> _Extracted records_:
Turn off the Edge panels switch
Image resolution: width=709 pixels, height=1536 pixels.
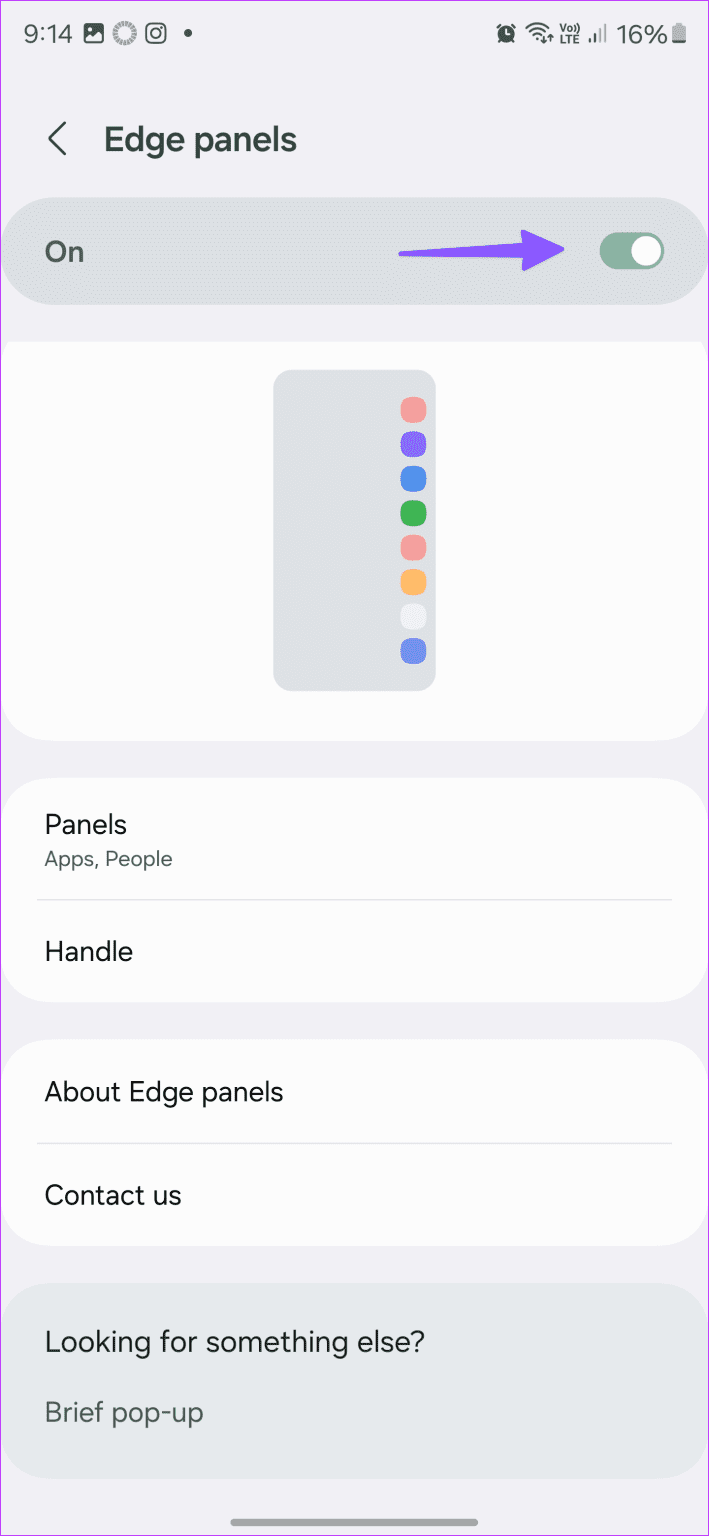pos(631,251)
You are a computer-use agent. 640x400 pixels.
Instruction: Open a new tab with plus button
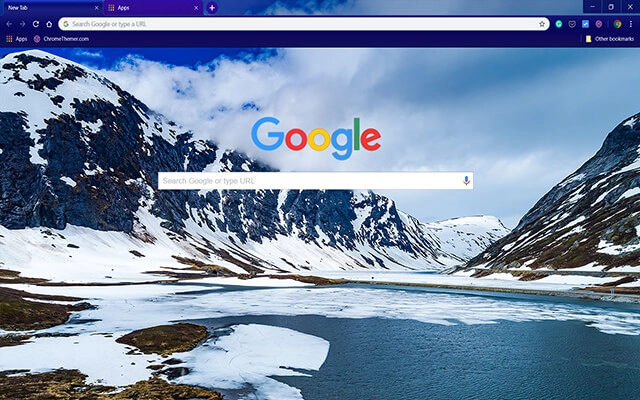pos(211,7)
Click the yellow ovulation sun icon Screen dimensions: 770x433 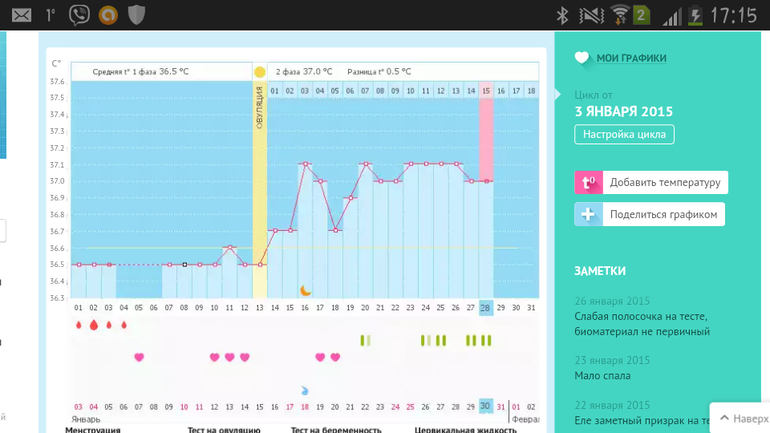point(260,72)
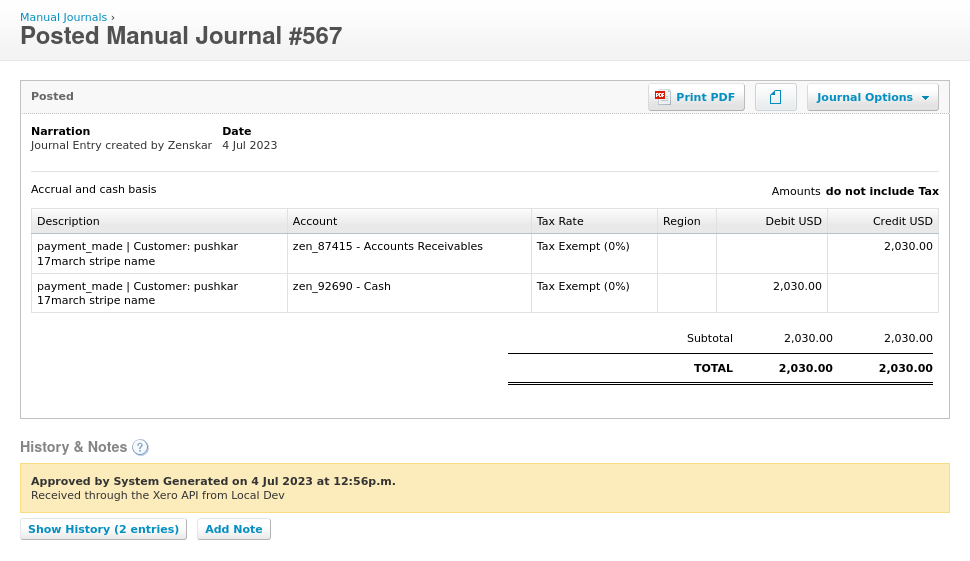
Task: Go back to Manual Journals breadcrumb
Action: click(63, 17)
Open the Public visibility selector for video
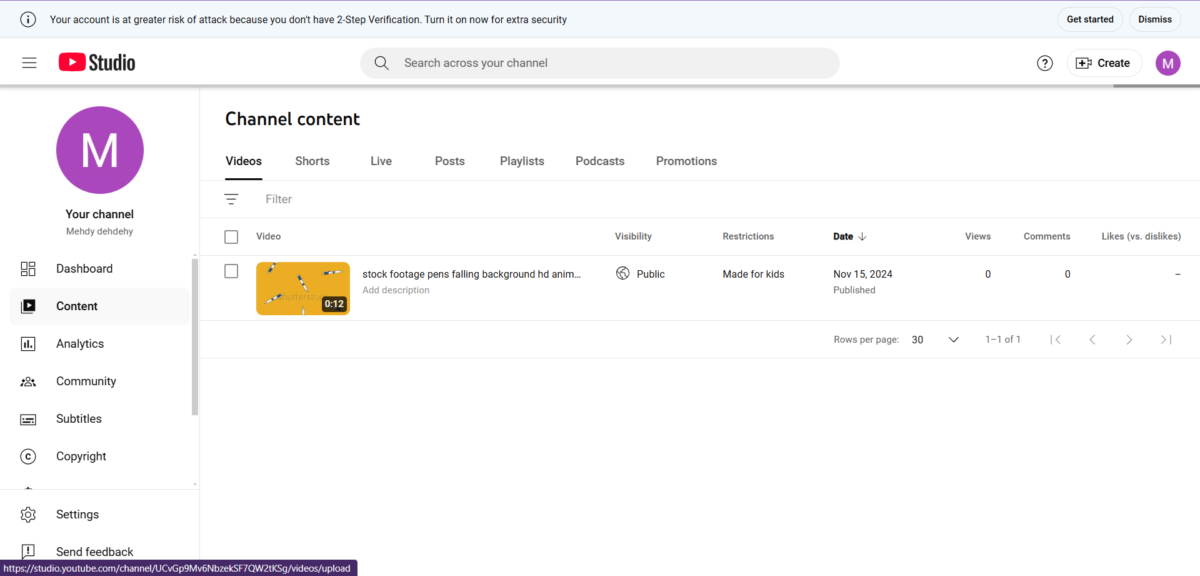The width and height of the screenshot is (1200, 576). pyautogui.click(x=641, y=274)
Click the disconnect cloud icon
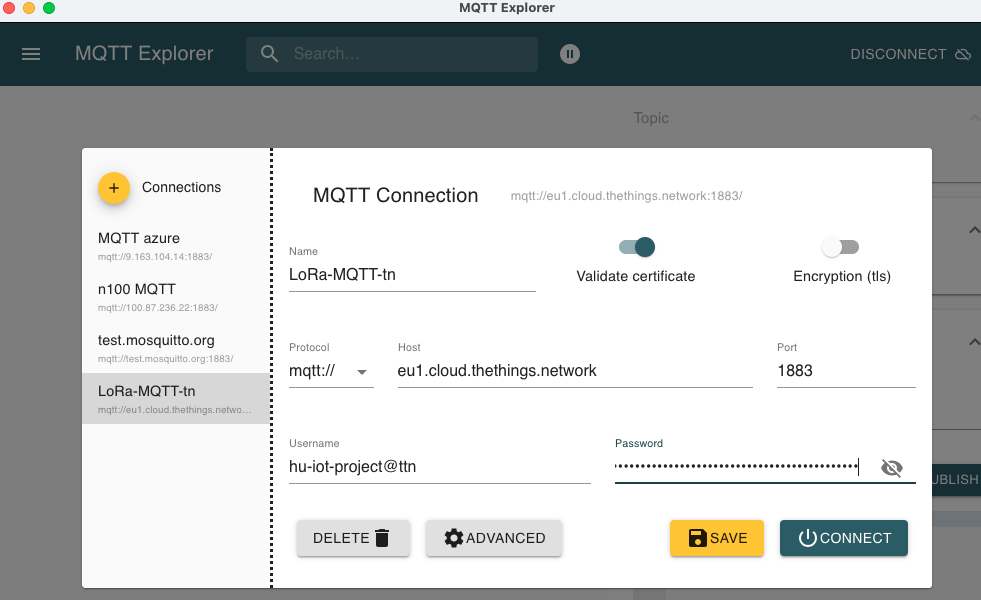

> _Exercise_: Leave out the pictures, and please output only the lines from the line that contains "Open the Public visibility selector for video" through the end of the data, both ends included.

> _Response to the exercise_:
Open the Public visibility selector for video
The width and height of the screenshot is (1200, 576). pyautogui.click(x=641, y=274)
Click the disconnect cloud icon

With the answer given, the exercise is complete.